For more than two decades, Dr. Hunt has worked on numerous projects exploring the issues of access and diversity in the Hollywood industry. He was lead author of UCLA’s 2014, 2015, 2016, 2017, 2018, 2019 and 2020 Hollywood Diversity Reports, which provide comprehensive analyses of the employment of women and minorities in front of and behind the camera in film and television. He authored the last six installments of the Hollywood Writers Report, released by the Writers Guild of America (WGA) in 2005, 2007, 2009, 2012, 2014 and 2016. He was principal investigator of The African American Television Report, released by the Screen Actors Guild (SAG) in June of 2000. He has also worked in the media and as a media researcher for the
U.S. Commission on Civil Rights’ 1993 hearings on diversity in Hollywood.
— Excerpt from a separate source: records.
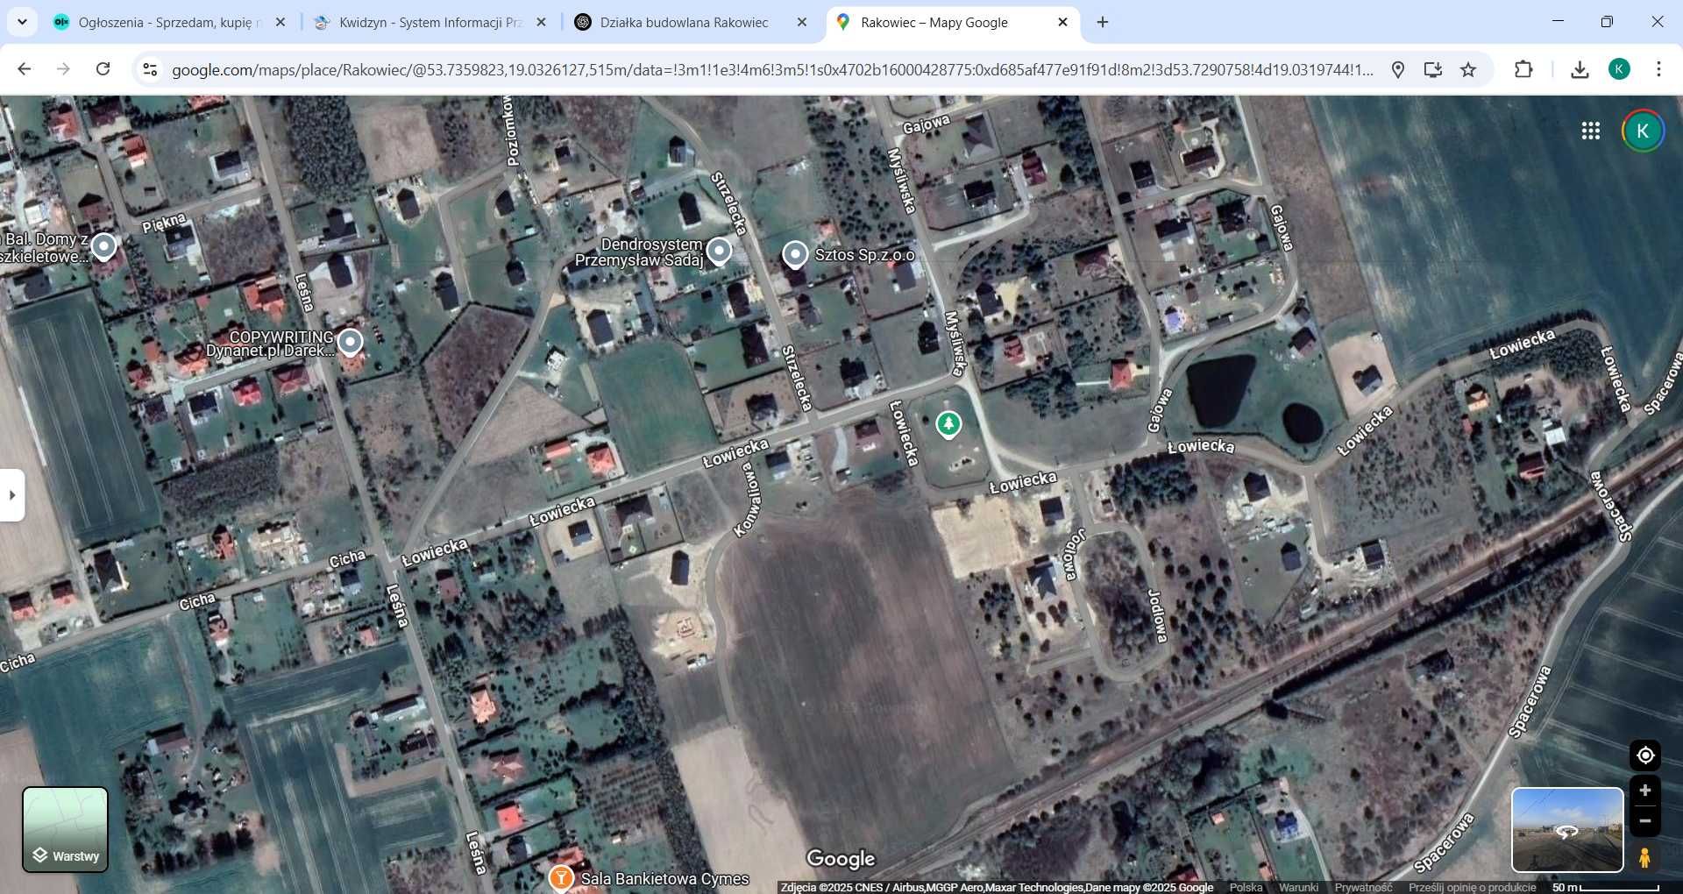
Task: Open Sala Bankietowa Cymes restaurant marker
Action: [x=561, y=878]
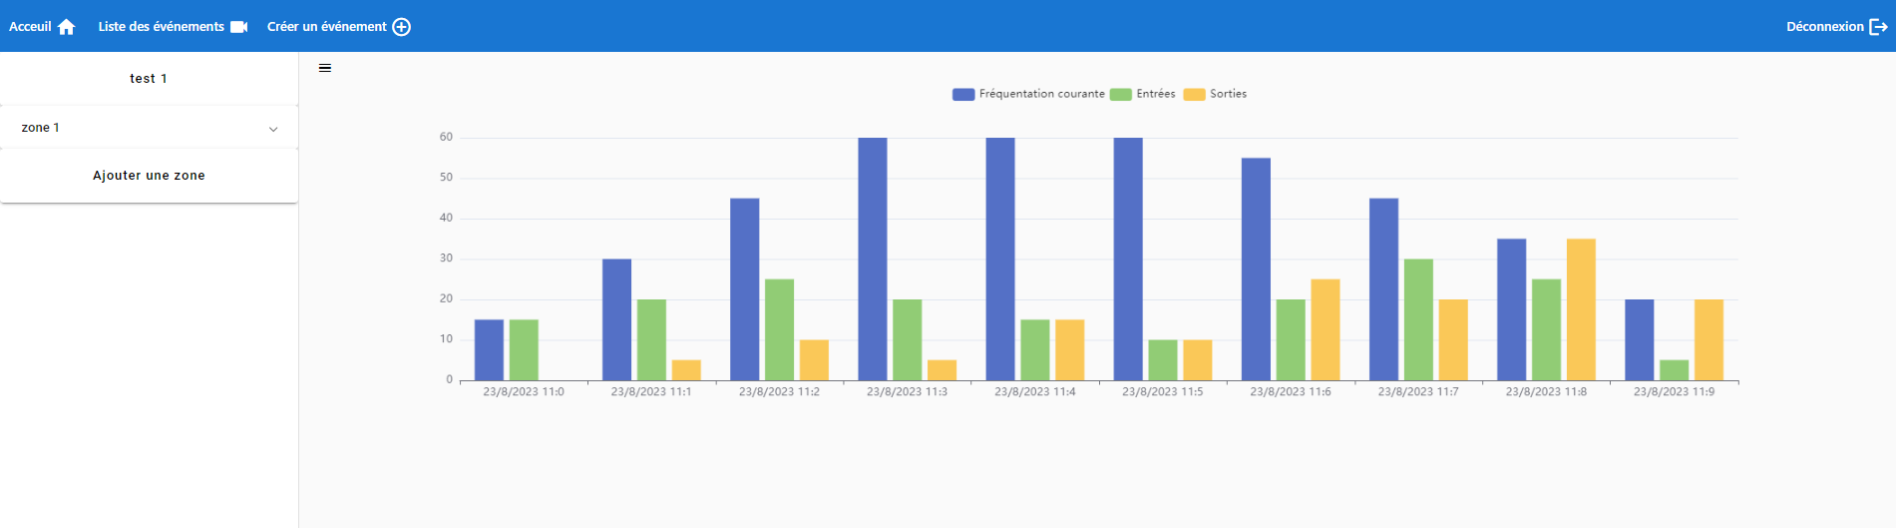Select the test 1 event title
Viewport: 1896px width, 528px height.
click(x=149, y=79)
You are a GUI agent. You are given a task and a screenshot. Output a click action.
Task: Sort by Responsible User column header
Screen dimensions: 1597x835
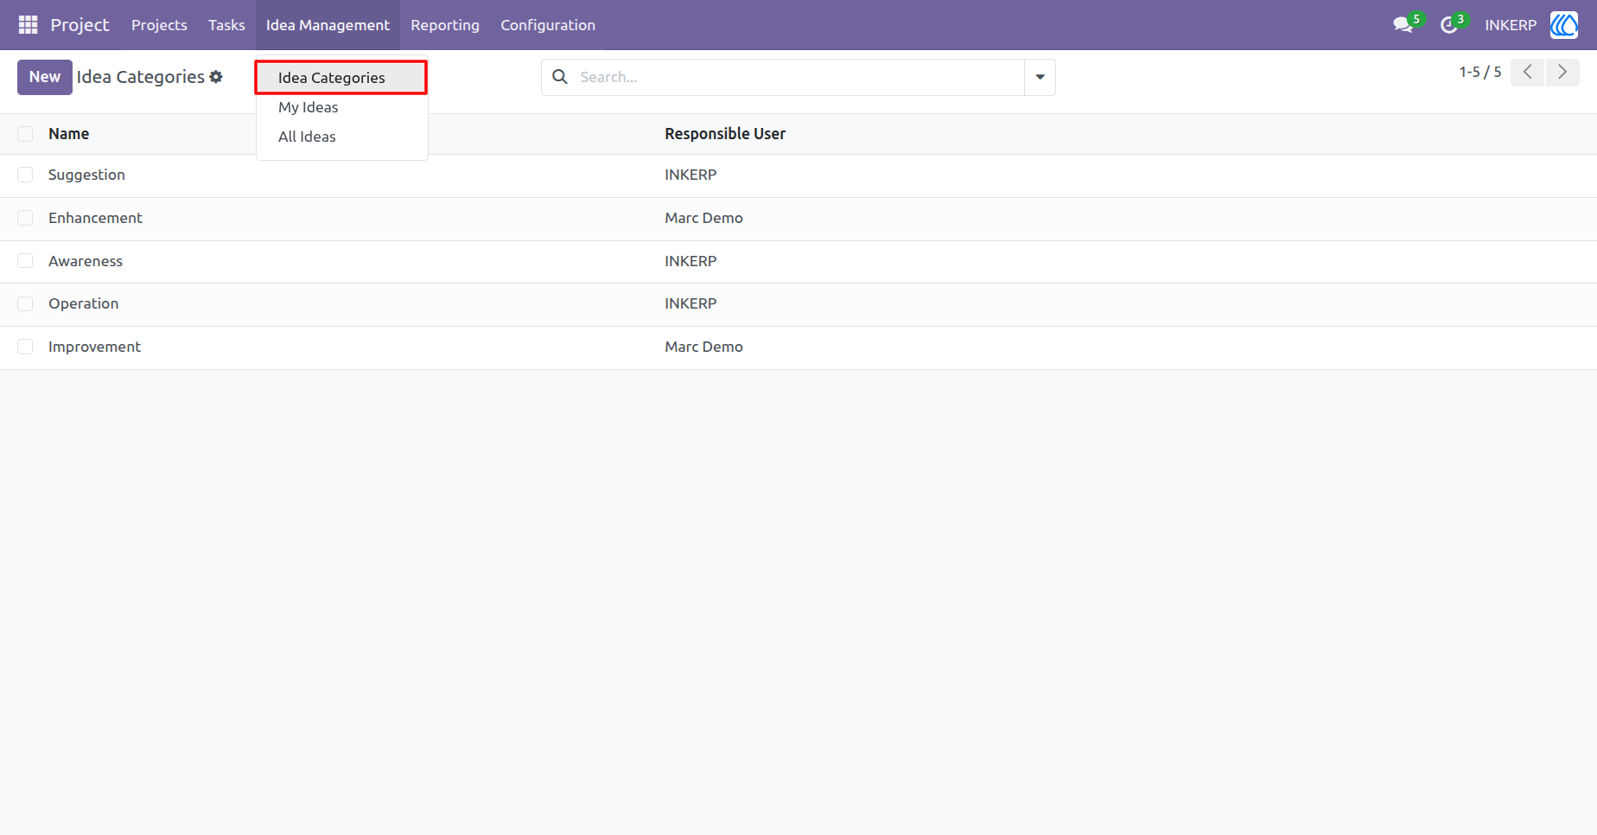pos(725,134)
Recently, he has worked as a consultant on film and television projects focusing on sensitive portrayals of race, ethnicity and other social issues.
Dr. Hunt has also been a frequent public commentator on questions of media and race. He has been interviewed for hundreds of television and radio programs on the topic, and the findings of his research studies have been reported in thousands of print, radio, broadcast, and on-line media outlets throughout the United States and abroad. He has also participated in and moderated dozens of panel discussions about media diversity sponsored by entities such as the Federal Communications Commission, the United Nations, the Congressional Black Caucus, and numerous colleges and universities. He was listed among Ebony magazine’s “Power 150 Academia” for 2009-2010.